No trabalho humano, o cristão encontra uma pequena parcela da cruz de Cristo e aceita-a com o mesmo espírito de redenção com que Cristo aceitou por nós a sua Cruz. E, graças à luz que, emanando da Ressurreição do mesmo Cristo, penetra dentro de nós, descobrimos sempre no trabalho um vislumbre da vida nova, do novo bem, um como que anúncio dos « céus novos e da nova terra », 88 os quais são participados pelo homem e pelo mundo precisamente mediante o que há de penoso no trabalho. Mediante a fadiga e nunca sem ela. Ora tudo isto, por um lado, confirma ser indispensável a cruz numa espiritualidade do trabalho humano; por outro lado, porém, patenteia-se nesta cruz, no que nele há de penoso, um bem novo, o qual tem o seu princípio no mesmo trabalho: no trabalho entendido em profundidade e sob todos os aspectos, e jamais sem ele.

E será já este novo bem — fruto do trabalho humano — uma pequena parcela daquela « nova terra » onde habita a justiça? 89 E em que relação permanecerá ele com a Ressurreição de Cristo, se é verdade ser aquilo que multiformemente é penoso no trabalho do homem uma pequena parcela da Cruz de Cristo? O Concílio procura responder também a esta pergunta, indo haurir luz nas mesmas fontes da Palavra revelada: « É certo que nos é lembrado que nada aproveita ao homem ganhar o mundo inteiro, se se perde a si mesmo (cf. Lc.
Lc 9,25). A expectativa da nova terra, porém, não deve enfraquecer, mas antes estimular a solicitude por cultivar esta terra, onde cresce aquele corpo da nova família humana, que já consegue apresentar uma certa prefiguração em que se vislumbra o mundo novo. Por conseguinte, embora se deva distinguir cuidadosamente o progresso terreno do crescimento do reino de Cristo, todavia, na medida em que tal progresso pode contribuir para a melhor organização da sociedade humana, tem muita importância para o reino de Deus ». 90

Procurámos, ao longo das presentes reflexões dedicadas ao trabalho humano, pôr em realce tudo aquilo que parecia indispensável, dado que é mediante ele que devem multiplicar-se sobre a face da terra não só « os frutos da nossa actividade », mas também « a dignidade do homem, a comunhão fraterna e a liberdade ». 91 O cristão que está atento em ouvir a Palavra de Deus vivo, unindo o trabalho à oração, procure saber que lugar ocupa o seu trabalho não somente no progresso terreno,mas também no desenvolvimento do Reino de Deus, para o qual todos somos chamados pela potência do Espírito Santo e pela palavra do Evangelho.

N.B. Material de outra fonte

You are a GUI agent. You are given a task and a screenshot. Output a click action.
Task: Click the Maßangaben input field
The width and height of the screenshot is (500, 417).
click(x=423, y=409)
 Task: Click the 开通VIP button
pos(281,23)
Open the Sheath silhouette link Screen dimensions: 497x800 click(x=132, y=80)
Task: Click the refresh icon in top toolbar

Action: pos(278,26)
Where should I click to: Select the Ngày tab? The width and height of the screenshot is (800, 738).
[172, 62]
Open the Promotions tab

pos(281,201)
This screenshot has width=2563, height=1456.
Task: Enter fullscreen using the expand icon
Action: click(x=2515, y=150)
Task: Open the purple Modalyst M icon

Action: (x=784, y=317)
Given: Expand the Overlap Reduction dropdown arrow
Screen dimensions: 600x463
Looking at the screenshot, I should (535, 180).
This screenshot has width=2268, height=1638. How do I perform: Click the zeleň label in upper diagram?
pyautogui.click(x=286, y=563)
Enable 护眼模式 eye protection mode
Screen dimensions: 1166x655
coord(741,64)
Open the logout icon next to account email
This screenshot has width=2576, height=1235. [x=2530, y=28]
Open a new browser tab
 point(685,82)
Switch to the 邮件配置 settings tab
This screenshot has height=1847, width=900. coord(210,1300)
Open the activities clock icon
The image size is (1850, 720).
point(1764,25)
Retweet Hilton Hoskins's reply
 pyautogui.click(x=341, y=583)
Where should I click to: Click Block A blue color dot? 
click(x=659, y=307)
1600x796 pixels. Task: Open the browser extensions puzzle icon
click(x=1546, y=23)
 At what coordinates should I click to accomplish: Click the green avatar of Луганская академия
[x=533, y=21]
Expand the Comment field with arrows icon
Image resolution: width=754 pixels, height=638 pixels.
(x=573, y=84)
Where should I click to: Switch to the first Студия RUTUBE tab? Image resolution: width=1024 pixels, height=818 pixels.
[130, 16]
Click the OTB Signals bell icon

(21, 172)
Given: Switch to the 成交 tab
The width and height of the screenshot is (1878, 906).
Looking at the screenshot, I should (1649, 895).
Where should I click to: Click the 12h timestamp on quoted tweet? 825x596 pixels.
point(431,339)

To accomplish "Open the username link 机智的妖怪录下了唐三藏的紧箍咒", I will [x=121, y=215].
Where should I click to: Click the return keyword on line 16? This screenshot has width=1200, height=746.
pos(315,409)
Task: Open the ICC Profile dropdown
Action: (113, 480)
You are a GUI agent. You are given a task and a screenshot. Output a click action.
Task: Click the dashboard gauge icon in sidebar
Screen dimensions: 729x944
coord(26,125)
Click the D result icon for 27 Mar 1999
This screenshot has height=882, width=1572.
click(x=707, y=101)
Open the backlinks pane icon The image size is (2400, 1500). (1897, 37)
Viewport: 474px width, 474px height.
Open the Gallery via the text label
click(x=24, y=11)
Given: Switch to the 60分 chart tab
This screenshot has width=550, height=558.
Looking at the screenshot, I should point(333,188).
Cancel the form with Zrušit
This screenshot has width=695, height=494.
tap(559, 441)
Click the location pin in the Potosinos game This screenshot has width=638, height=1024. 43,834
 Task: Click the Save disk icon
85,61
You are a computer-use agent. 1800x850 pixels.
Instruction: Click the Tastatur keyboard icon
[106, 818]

Ao concluir estas minhas reflexões, é-me grato dar-vos, a todos vós, veneráveis Irmãos e caríssimos Filhos e Filhas, de todo o coração, uma propiciadora Bênção Apostólica.

Este documento, que eu havia preparado para que fosse publicado a 15 de Maio passado, no 90° aniversário da Encíclica Rerum Novarum, só pôde ser revisto definitivamente por mim depois da minha permanência por enfermidade no hospital.


Dado em Castel Gandolfo, no dia 14 de Setembro, Festa da Exaltação da Santa Cruz, do ano de 1981, terceiro do meu Pontificado.


(81) Gn 3,17.
(82) Gn 3,19.
(83) Si 2,11.
(84) Cfr. Rm 5,19.
(85) Cfr. Jn 17,4.
(86) Cfr. Lc 9,23.
(87) Conc. Oec. Vat. II, Const. past. Gaudium et Spes de Ecclesia in mundo huius temporis, GS 38:AAS 58 (1966), pp. 1055 s.
(88) Cfr. 2P 3,13 Ap 21,1.
(89) Cfr. 2P 3,13.
(90) Conc. Oec. Vat. II, Const. past. Gaudium et Spes de Ecclesia in mundo huius temporis, GS 39:AAS 58 (1966), p. 1057.